Print the full listing below exactly, keeping every character as it stands.

** Opening Dataset block **

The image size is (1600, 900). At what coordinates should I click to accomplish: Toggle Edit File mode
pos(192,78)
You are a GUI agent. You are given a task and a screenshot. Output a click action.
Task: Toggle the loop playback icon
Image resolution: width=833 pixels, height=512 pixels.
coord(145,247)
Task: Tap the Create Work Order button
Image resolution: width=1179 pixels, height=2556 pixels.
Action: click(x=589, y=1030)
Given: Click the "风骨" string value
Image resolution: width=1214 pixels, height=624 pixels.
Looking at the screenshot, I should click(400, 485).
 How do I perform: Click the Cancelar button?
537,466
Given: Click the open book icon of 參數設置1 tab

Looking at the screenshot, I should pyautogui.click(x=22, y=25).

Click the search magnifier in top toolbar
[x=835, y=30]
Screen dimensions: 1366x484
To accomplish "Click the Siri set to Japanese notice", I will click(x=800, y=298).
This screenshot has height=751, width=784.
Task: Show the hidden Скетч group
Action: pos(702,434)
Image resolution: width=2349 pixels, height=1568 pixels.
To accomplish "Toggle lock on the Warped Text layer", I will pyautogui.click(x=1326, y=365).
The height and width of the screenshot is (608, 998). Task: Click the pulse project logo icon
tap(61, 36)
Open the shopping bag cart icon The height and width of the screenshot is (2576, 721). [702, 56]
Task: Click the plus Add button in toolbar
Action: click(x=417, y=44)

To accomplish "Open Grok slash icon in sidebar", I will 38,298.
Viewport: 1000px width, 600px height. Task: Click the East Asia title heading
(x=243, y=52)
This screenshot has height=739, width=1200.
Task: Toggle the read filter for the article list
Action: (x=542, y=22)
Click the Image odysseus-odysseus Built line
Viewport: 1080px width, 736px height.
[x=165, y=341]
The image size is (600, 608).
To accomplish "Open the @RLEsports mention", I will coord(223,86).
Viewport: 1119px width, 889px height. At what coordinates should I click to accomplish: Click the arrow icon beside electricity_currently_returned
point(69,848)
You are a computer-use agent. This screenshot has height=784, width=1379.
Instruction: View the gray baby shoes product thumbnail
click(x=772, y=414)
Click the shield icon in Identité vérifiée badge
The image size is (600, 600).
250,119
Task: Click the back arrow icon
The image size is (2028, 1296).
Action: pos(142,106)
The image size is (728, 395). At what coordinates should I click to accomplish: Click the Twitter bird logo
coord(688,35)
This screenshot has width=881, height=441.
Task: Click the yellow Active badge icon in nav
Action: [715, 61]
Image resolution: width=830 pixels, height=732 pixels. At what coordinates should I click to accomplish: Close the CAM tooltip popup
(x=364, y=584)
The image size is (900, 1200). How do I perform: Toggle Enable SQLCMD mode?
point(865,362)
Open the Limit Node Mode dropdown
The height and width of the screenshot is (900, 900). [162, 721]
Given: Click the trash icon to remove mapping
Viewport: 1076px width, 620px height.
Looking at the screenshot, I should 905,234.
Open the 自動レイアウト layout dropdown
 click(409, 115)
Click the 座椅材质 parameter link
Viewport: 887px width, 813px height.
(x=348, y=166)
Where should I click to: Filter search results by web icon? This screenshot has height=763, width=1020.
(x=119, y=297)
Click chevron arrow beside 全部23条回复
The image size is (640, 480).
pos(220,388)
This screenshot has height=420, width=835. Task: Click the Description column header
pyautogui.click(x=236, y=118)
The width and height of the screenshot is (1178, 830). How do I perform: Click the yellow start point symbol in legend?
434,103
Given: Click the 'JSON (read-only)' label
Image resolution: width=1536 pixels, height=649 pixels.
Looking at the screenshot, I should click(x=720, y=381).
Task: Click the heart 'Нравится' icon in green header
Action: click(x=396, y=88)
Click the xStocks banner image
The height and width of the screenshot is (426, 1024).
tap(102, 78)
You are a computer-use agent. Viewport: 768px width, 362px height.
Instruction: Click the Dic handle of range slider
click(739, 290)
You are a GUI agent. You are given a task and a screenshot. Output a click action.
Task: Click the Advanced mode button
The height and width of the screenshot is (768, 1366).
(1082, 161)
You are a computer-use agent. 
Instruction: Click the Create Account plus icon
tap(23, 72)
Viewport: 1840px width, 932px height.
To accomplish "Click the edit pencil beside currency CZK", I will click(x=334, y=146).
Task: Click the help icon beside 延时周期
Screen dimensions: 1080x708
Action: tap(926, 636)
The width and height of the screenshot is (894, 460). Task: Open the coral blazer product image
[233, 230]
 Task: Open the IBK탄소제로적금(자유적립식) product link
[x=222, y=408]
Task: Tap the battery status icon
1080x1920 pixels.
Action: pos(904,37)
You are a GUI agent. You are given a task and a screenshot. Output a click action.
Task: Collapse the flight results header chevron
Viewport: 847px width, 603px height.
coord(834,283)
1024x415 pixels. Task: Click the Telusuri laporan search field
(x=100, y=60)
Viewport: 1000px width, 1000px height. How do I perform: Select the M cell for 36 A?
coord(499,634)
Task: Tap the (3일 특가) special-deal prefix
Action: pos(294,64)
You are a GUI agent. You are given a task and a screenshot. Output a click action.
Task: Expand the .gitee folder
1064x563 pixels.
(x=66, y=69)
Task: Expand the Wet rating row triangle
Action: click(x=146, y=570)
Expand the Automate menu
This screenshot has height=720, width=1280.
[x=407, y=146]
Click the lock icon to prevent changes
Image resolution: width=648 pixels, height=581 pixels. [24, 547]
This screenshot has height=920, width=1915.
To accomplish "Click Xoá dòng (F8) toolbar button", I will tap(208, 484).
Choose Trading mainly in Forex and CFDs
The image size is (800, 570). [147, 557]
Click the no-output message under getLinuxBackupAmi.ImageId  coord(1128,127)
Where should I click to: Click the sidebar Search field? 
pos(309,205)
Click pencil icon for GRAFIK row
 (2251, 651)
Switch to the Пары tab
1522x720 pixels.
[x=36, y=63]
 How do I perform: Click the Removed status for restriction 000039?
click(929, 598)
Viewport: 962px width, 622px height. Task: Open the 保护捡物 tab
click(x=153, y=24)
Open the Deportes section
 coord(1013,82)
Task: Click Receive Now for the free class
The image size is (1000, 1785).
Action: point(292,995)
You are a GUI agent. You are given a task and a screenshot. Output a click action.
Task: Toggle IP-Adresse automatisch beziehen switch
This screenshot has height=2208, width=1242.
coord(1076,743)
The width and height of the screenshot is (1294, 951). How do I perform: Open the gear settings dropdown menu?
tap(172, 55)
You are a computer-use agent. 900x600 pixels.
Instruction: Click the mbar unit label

** Closing Dataset block **

Response to this exercise =>
The image size is (1600, 900). At what coordinates should I click to accomplish: Toggle Edit File mode
pos(192,78)
You are a GUI agent. You are given a task and a screenshot. Output a click action.
Task: Toggle the loop playback icon
Image resolution: width=833 pixels, height=512 pixels.
coord(145,247)
Task: Tap the Create Work Order button
Image resolution: width=1179 pixels, height=2556 pixels.
Action: click(x=589, y=1030)
Given: Click the "风骨" string value
Image resolution: width=1214 pixels, height=624 pixels.
Looking at the screenshot, I should click(400, 485).
 How do I perform: Click the Cancelar button?
537,466
Given: Click the open book icon of 參數設置1 tab

Looking at the screenshot, I should pyautogui.click(x=22, y=25).

Click the search magnifier in top toolbar
[x=835, y=30]
Screen dimensions: 1366x484
To accomplish "Click the Siri set to Japanese notice", I will click(x=800, y=298).
This screenshot has height=751, width=784.
Task: Show the hidden Скетч group
Action: pos(702,434)
Image resolution: width=2349 pixels, height=1568 pixels.
To accomplish "Toggle lock on the Warped Text layer", I will pyautogui.click(x=1326, y=365).
The height and width of the screenshot is (608, 998). Task: Click the pulse project logo icon
tap(61, 36)
Open the shopping bag cart icon The height and width of the screenshot is (2576, 721). [702, 56]
Task: Click the plus Add button in toolbar
Action: click(x=417, y=44)

To accomplish "Open Grok slash icon in sidebar", I will 38,298.
Viewport: 1000px width, 600px height. Task: Click the East Asia title heading
(x=243, y=52)
This screenshot has height=739, width=1200.
Task: Toggle the read filter for the article list
Action: (x=542, y=22)
Click the Image odysseus-odysseus Built line
Viewport: 1080px width, 736px height.
[x=165, y=341]
The image size is (600, 608).
To accomplish "Open the @RLEsports mention", I will coord(223,86).
Viewport: 1119px width, 889px height. At what coordinates should I click to accomplish: Click the arrow icon beside electricity_currently_returned
point(69,848)
You are a computer-use agent. This screenshot has height=784, width=1379.
Instruction: View the gray baby shoes product thumbnail
click(x=772, y=414)
Click the shield icon in Identité vérifiée badge
The image size is (600, 600).
250,119
Task: Click the back arrow icon
The image size is (2028, 1296).
Action: pos(142,106)
The image size is (728, 395). At what coordinates should I click to accomplish: Click the Twitter bird logo
coord(688,35)
This screenshot has width=881, height=441.
Task: Click the yellow Active badge icon in nav
Action: [715, 61]
Image resolution: width=830 pixels, height=732 pixels. At what coordinates should I click to accomplish: Close the CAM tooltip popup
(x=364, y=584)
The image size is (900, 1200). How do I perform: Toggle Enable SQLCMD mode?
point(865,362)
Open the Limit Node Mode dropdown
The height and width of the screenshot is (900, 900). [162, 721]
Given: Click the trash icon to remove mapping
Viewport: 1076px width, 620px height.
Looking at the screenshot, I should 905,234.
Open the 自動レイアウト layout dropdown
 click(409, 115)
Click the 座椅材质 parameter link
Viewport: 887px width, 813px height.
(x=348, y=166)
Where should I click to: Filter search results by web icon? This screenshot has height=763, width=1020.
(x=119, y=297)
Click chevron arrow beside 全部23条回复
The image size is (640, 480).
pos(220,388)
This screenshot has height=420, width=835. Task: Click the Description column header
pyautogui.click(x=236, y=118)
The width and height of the screenshot is (1178, 830). How do I perform: Click the yellow start point symbol in legend?
434,103
Given: Click the 'JSON (read-only)' label
Image resolution: width=1536 pixels, height=649 pixels.
Looking at the screenshot, I should click(x=720, y=381).
Task: Click the heart 'Нравится' icon in green header
Action: click(x=396, y=88)
Click the xStocks banner image
The height and width of the screenshot is (426, 1024).
tap(102, 78)
You are a computer-use agent. Viewport: 768px width, 362px height.
Instruction: Click the Dic handle of range slider
click(739, 290)
You are a GUI agent. You are given a task and a screenshot. Output a click action.
Task: Click the Advanced mode button
The height and width of the screenshot is (768, 1366).
(1082, 161)
You are a computer-use agent. 
Instruction: Click the Create Account plus icon
tap(23, 72)
Viewport: 1840px width, 932px height.
To accomplish "Click the edit pencil beside currency CZK", I will click(x=334, y=146).
Task: Click the help icon beside 延时周期
Screen dimensions: 1080x708
Action: tap(926, 636)
The width and height of the screenshot is (894, 460). Task: Open the coral blazer product image
[233, 230]
 Task: Open the IBK탄소제로적금(자유적립식) product link
[x=222, y=408]
Task: Tap the battery status icon
1080x1920 pixels.
Action: pos(904,37)
You are a GUI agent. You are given a task and a screenshot. Output a click action.
Task: Collapse the flight results header chevron
Viewport: 847px width, 603px height.
coord(834,283)
1024x415 pixels. Task: Click the Telusuri laporan search field
(x=100, y=60)
Viewport: 1000px width, 1000px height. How do I perform: Select the M cell for 36 A?
coord(499,634)
Task: Tap the (3일 특가) special-deal prefix
Action: pos(294,64)
You are a GUI agent. You are given a task and a screenshot. Output a click action.
Task: Expand the .gitee folder
1064x563 pixels.
(x=66, y=69)
Task: Expand the Wet rating row triangle
Action: click(x=146, y=570)
Expand the Automate menu
This screenshot has height=720, width=1280.
[x=407, y=146]
Click the lock icon to prevent changes
Image resolution: width=648 pixels, height=581 pixels. [24, 547]
This screenshot has height=920, width=1915.
To accomplish "Click Xoá dòng (F8) toolbar button", I will tap(208, 484).
Choose Trading mainly in Forex and CFDs
The image size is (800, 570). [147, 557]
Click the no-output message under getLinuxBackupAmi.ImageId  coord(1128,127)
Where should I click to: Click the sidebar Search field? 
pos(309,205)
Click pencil icon for GRAFIK row
 (2251, 651)
Switch to the Пары tab
1522x720 pixels.
[x=36, y=63]
 How do I perform: Click the Removed status for restriction 000039?
click(929, 598)
Viewport: 962px width, 622px height. Task: Open the 保护捡物 tab
click(x=153, y=24)
Open the Deportes section
 coord(1013,82)
Task: Click Receive Now for the free class
The image size is (1000, 1785).
Action: point(292,995)
You are a GUI agent. You are given a task and a screenshot. Output a click action.
Task: Toggle IP-Adresse automatisch beziehen switch
This screenshot has height=2208, width=1242.
coord(1076,743)
The width and height of the screenshot is (1294, 951). How do I perform: Open the gear settings dropdown menu?
tap(172, 55)
You are a computer-use agent. 900x600 pixels.
Instruction: Click the mbar unit label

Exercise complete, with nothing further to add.